I have been on both sides of the fence
I start by saying that I have seen both sides of the fence and both advised and non-advised annuity services should result in the client getting the highest possible annuity income.
But the issue is not about getting the highest annuity income it should be about making the right decision when someone is converting their pension pot into income.
Annuity or Drawdown? - one of the most difficult decisions
It is helpful to remind ourselves that this is one of the most difficult decisions in retirement planning. On the one hand an annuity pays a guaranteed income for life with peace of mind and security. On the other hand, pension drawdown gives flexibility and control albeit with significant risks.
This question is further complicated by historically low annuity rates and the popularity of pension freedoms.
So, if this is such an important decision, do client’s get a better outcome by going to a non-advised annuity broker or going to an adviser?
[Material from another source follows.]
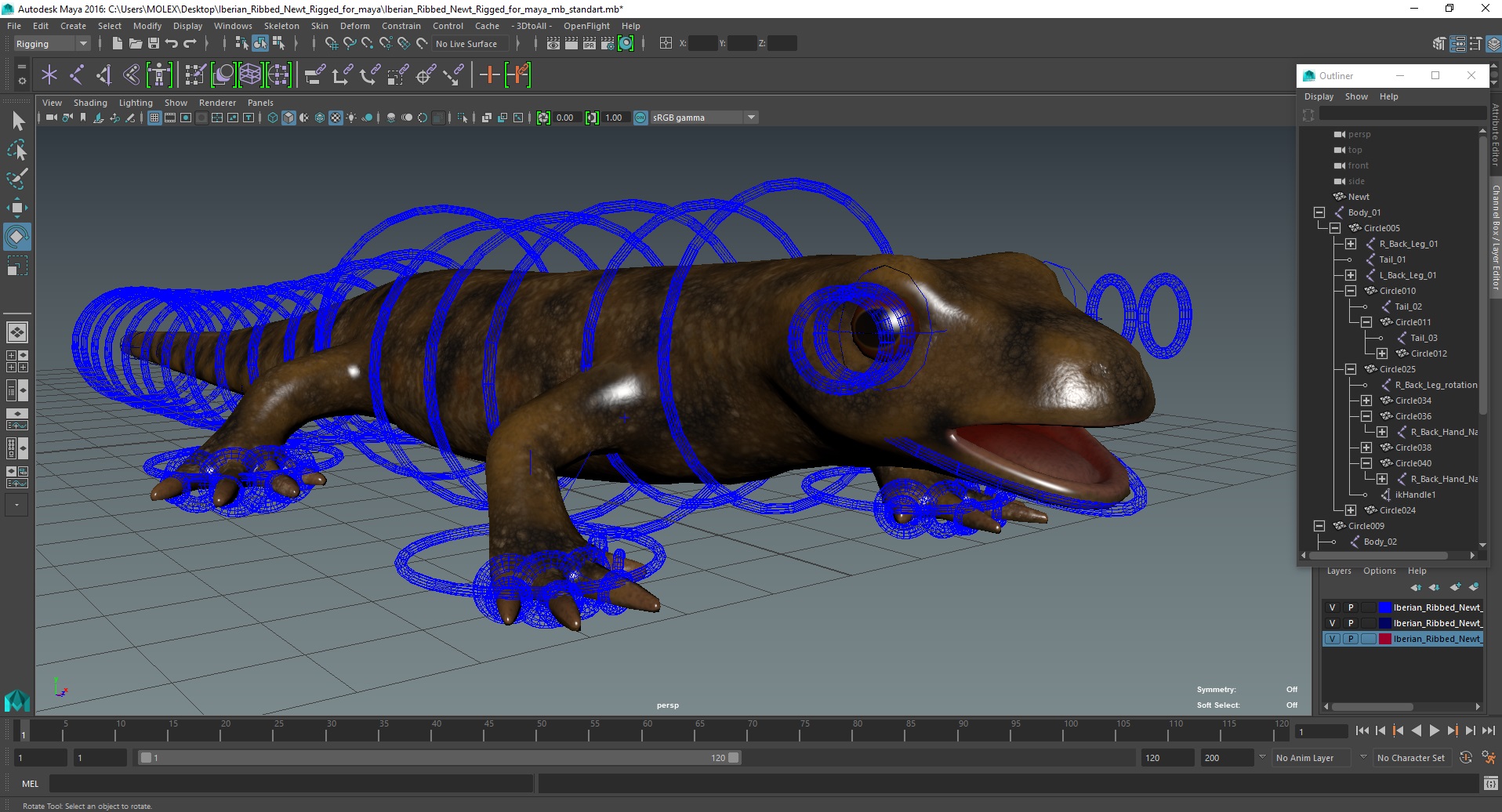
Task: Play the animation forward
Action: (x=1434, y=730)
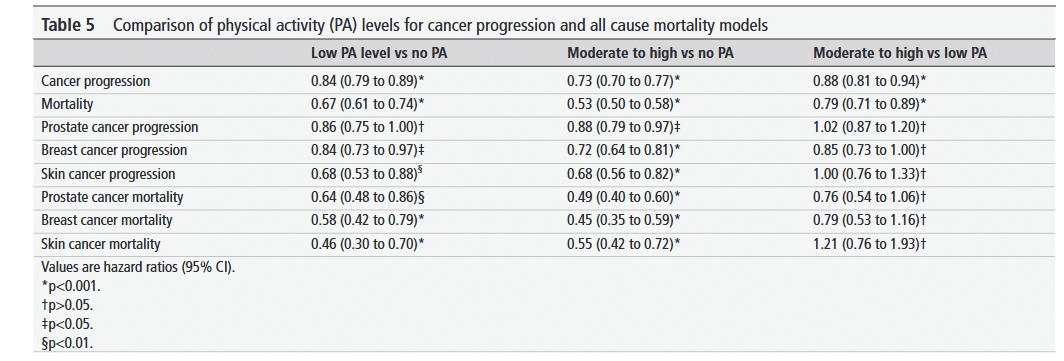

To answer this question we need to consider access to advice and how it is paid for as well as what a good outcome looks like.
Access to advice
The move to no-advice annuities started before RDR but it was the introduction of the ban on commissions for advised sales in 2013 that accelerated the increase in activity in annuity brokers. I am still surprised by the number of people who don’t realise that commission still exists because they though all commissions had been outlawed.
One of the unintended, but predictable consequences of RDR was the creation of the so-called advice gap where a significant number of people were given the impression that financial advice was outside of their reach. Many people have the mistaken belief that advice is not for them because it is too complex and too expensive.
It’s hard to do it yourself
Therefore, many people think they can make complex decisions themselves by simply shopping around for the best annuity rate. This message is reinforced by marketing that suggest they can get up to 40% more by shopping for an enhanced annuity.
It can be argued that non-advised annuity services fulfil a useful role because they allow people who fall into the advice gap to get help when arranging their annuity.
One of the problems with this analysis is that the help that most people need involves some sort of advice.
No-advice is not cheap
Another problem is that no-advice is not cheap. If you go to a popular annuity broking site and get a quote for a £ 100,000 smoker annuity you see the commission is over 3%, i.e. £ 3,000.
Unbiased produced a useful guide to the cost of advice and showed that full advice for a £100,000 pension pot was £ 2,000.
This supports my assertion ‘why would anybody go for non-advice when they can get jolly good advice for less than the commission’.
If a good outcome can be described as getting the highest annuity I would have no issue with no-advice but as any good adviser will tell you there is much more to take into account.
Generally speaking, a good adviser will separate the strategy form the tactics. The strategy is about the planning and the tactics is about getting the best deal.
No-advice brokers do not and cannot deal with the planning aspects and just deliver a tactical solution.
It is little use getting the highest annuity if it is the wrong solution in the first place or it is being purchased at the wrong time.
For instance, at the time of writing annuity rates are at the lowest levels ever and before recommending someone purchased an annuity today I would want to examine the relevant options including fixed term income, drawdown and possibly deferring annuity purchase. This is easy for an adviser but a non-advised broker cannot do this.
An annuity is a serious business
This famous quote from Jane Austin has never been more relevant and I do wonder if such an import decision should be made without advice?